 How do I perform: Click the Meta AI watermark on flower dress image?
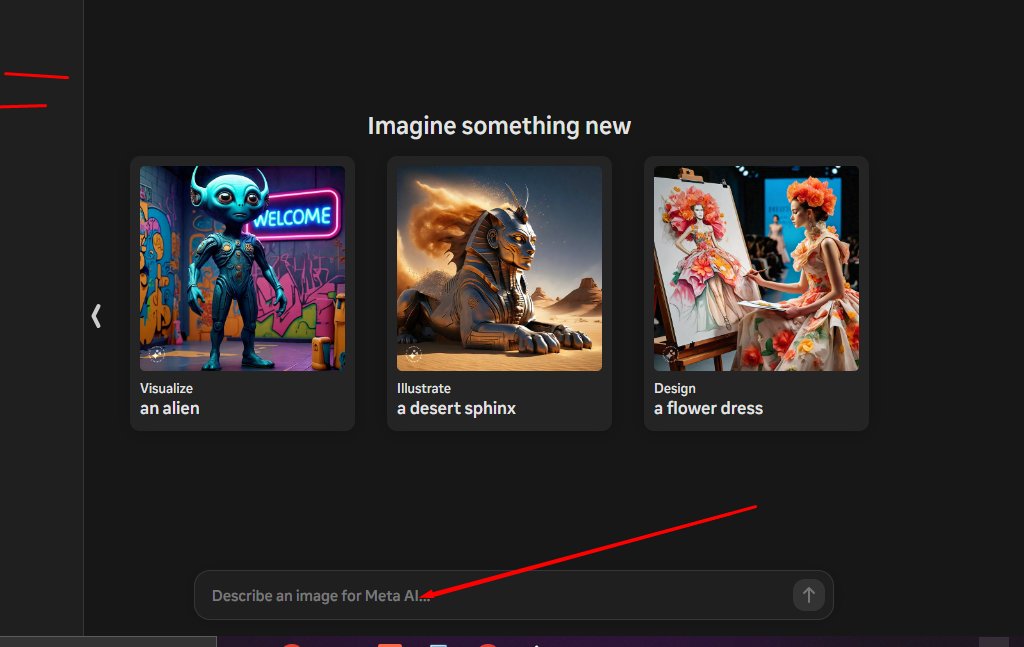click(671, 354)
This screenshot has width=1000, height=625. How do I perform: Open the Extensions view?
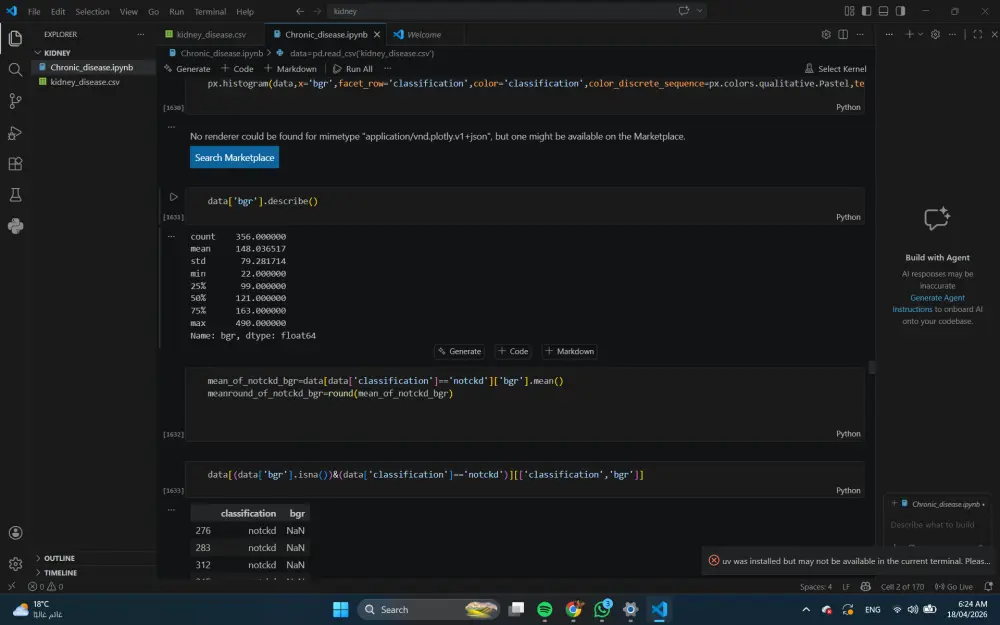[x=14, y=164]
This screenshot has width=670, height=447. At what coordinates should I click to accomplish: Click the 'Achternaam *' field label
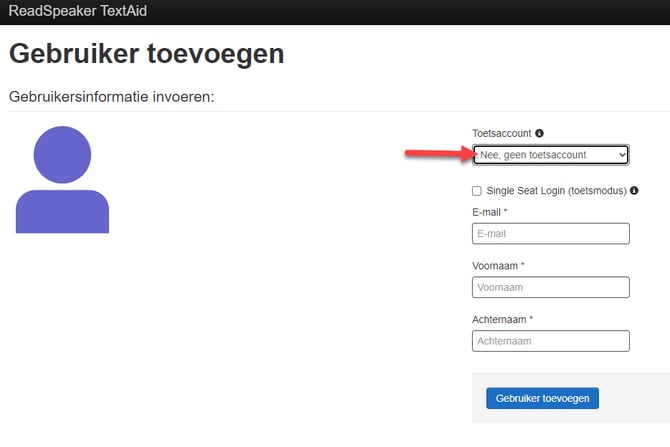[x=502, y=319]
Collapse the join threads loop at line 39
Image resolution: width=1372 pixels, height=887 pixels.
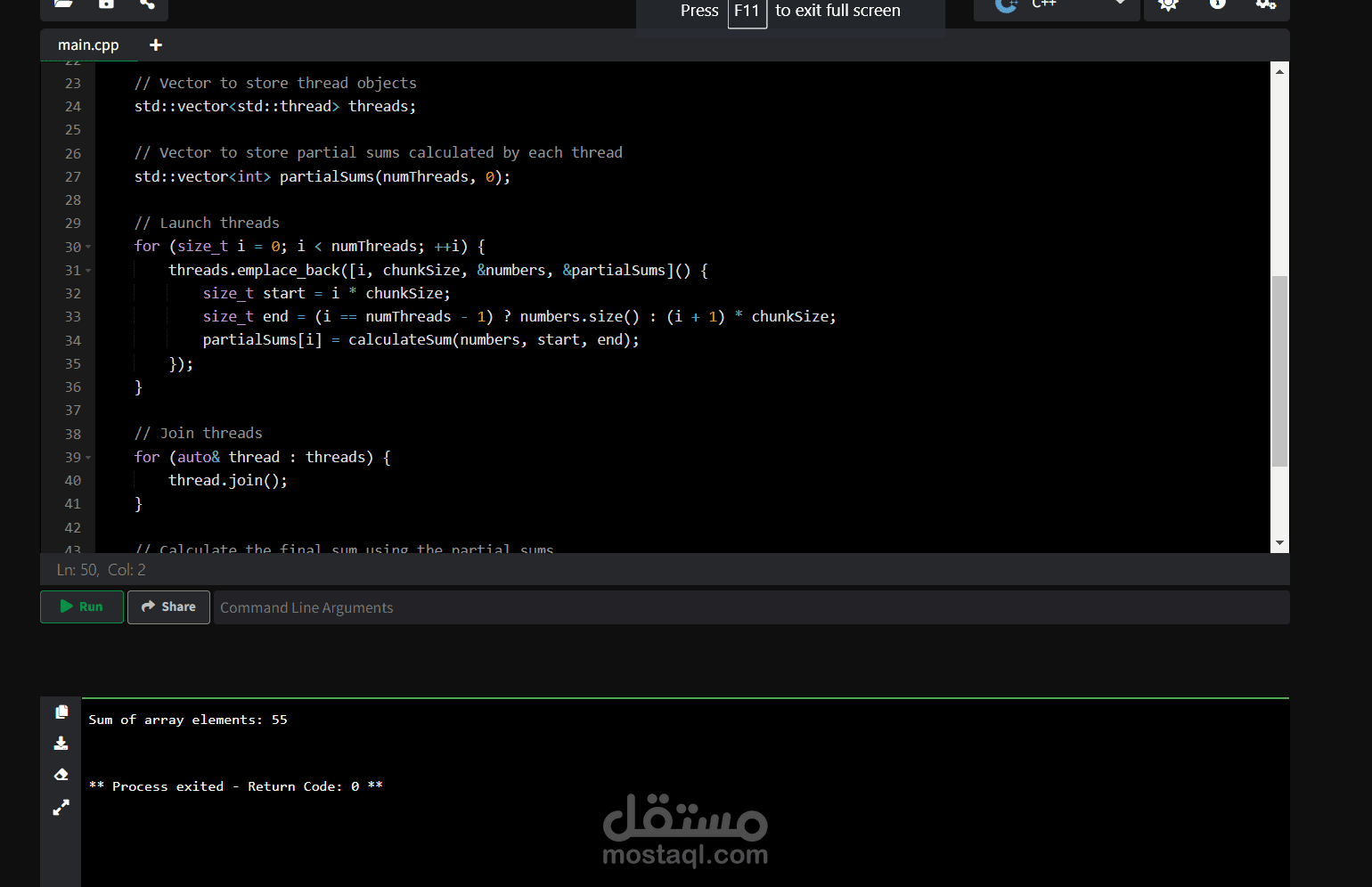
..............................
**Task directions:** Leaving the pictures aside, write out only the lines from the one containing "This screenshot has width=670, height=447." through the end of the material, exactly as they stand.

**Answer area:**
This screenshot has width=670, height=447. At what coordinates should I click to accomplish: Click the 'Achternaam *' field label
[x=502, y=319]
Collapse the join threads loop at line 39
Image resolution: width=1372 pixels, height=887 pixels.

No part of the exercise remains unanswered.